• Page
-- Begin --

[PATCH v7 3/4] KVM: arm64: PMU: Introduce FIXED_COUNTERS_ONLY

Mon Apr 20 01:36:16 PDT 2026

On 2026/04/20 2:19, Marc Zyngier wrote:
> On Sat, 18 Apr 2026 09:14:25 +0100,
> Akihiko Odaki <odaki at rsg.ci.i.u-tokyo.ac.jp> wrote:
>>
>> On a heterogeneous arm64 system, KVM's PMU emulation is based on the
>> features of a single host PMU instance. When a vCPU is migrated to a
>> pCPU with an incompatible PMU, counters such as PMCCNTR_EL0 stop
>> incrementing.
>>
>> Although this behavior is permitted by the architecture, Windows does
>> not handle it gracefully and may crash with a division-by-zero error.
>>
>> The current workaround requires VMMs to pin vCPUs to a set of pCPUs
>> that share a compatible PMU. This is difficult to implement correctly in
>> QEMU/libvirt, where pinning occurs after vCPU initialization, and it
>> also restricts the guest to a subset of available pCPUs.
>>
>> Introduce the KVM_ARM_VCPU_PMU_V3_FIXED_COUNTERS_ONLY attribute to
>> create a "fixed-counters-only" PMU. When set, KVM exposes a PMU that is
>> compatible with all pCPUs but that does not support programmable
>> event counters which may have different feature sets on different PMUs.

-- End --

• Material

-- Begin --

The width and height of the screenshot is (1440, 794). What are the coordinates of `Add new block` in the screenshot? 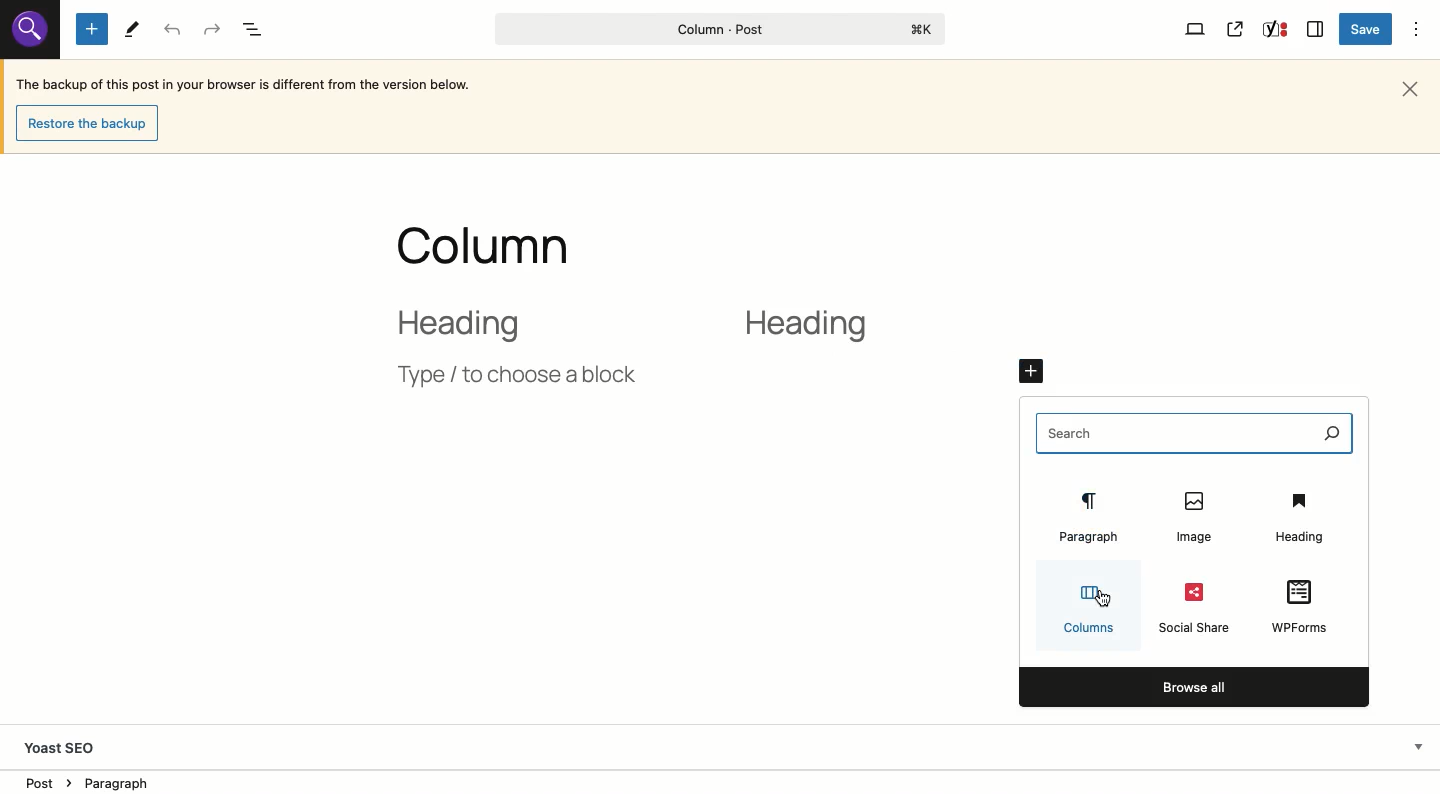 It's located at (92, 30).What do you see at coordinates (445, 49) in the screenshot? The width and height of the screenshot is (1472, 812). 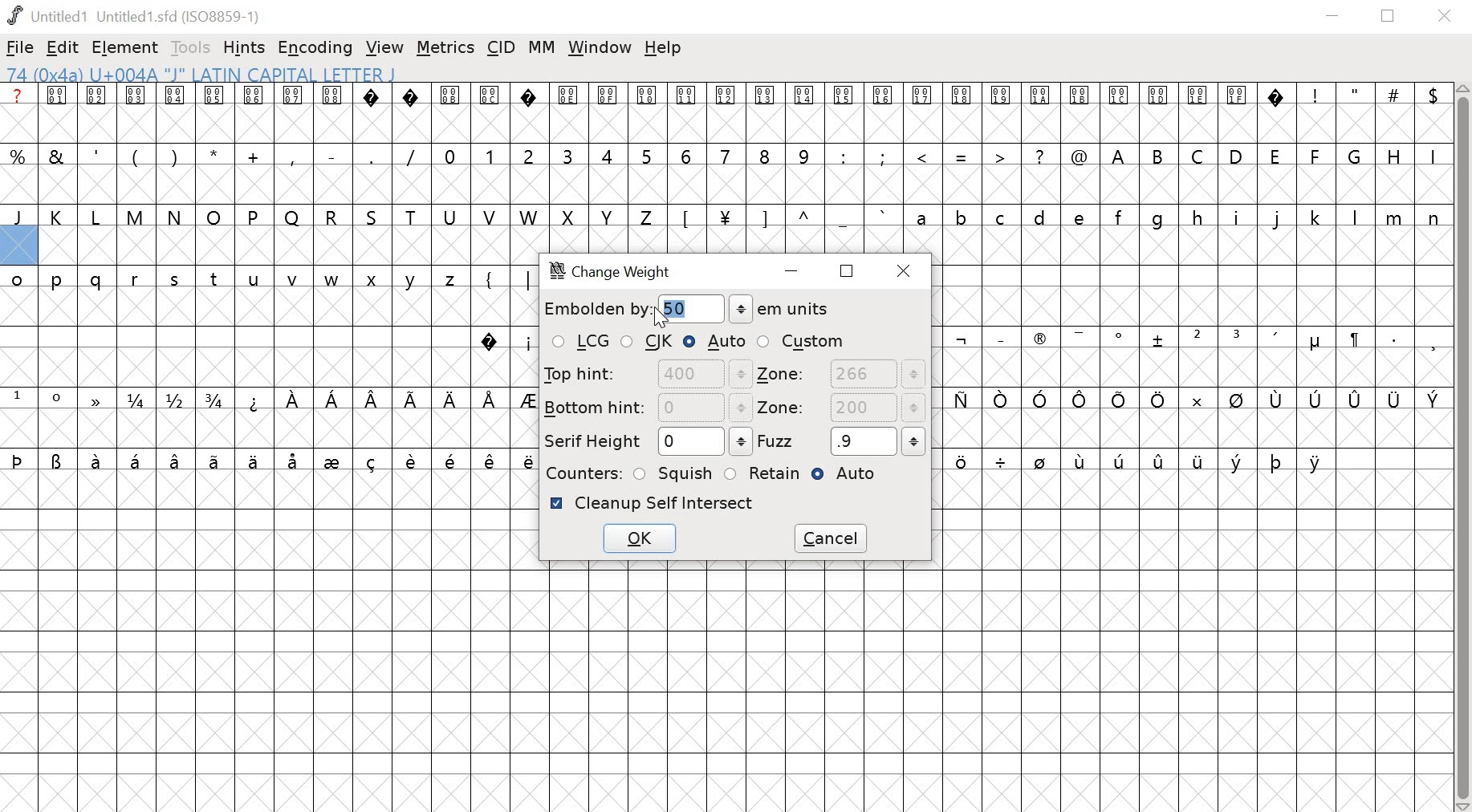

-- End --

• What this exercise asks
- a) Reproduce the patch message starting with "Mon Apr 20 01:36:16" and going on through "a division-by-zero error.".
- b) Answer these questions from the patch message:
(i) Which operating system may crash with a division-by-zero error?
(ii) In which software does pinning occur after vCPU initialization?
(iii) What is the name of the attribute the patch introduces?
The lines play no part in what you do here.

• Responses to the exercise
- a)
Mon Apr 20 01:36:16 PDT 2026

On 2026/04/20 2:19, Marc Zyngier wrote:
> On Sat, 18 Apr 2026 09:14:25 +0100,
> Akihiko Odaki <odaki at rsg.ci.i.u-tokyo.ac.jp> wrote:
>>
>> On a heterogeneous arm64 system, KVM's PMU emulation is based on the
>> features of a single host PMU instance. When a vCPU is migrated to a
>> pCPU with an incompatible PMU, counters such as PMCCNTR_EL0 stop
>> incrementing.
>>
>> Although this behavior is permitted by the architecture, Windows does
>> not handle it gracefully and may crash with a division-by-zero error.

- b)
(i) Windows
(ii) QEMU/libvirt
(iii) KVM_ARM_VCPU_PMU_V3_FIXED_COUNTERS_ONLY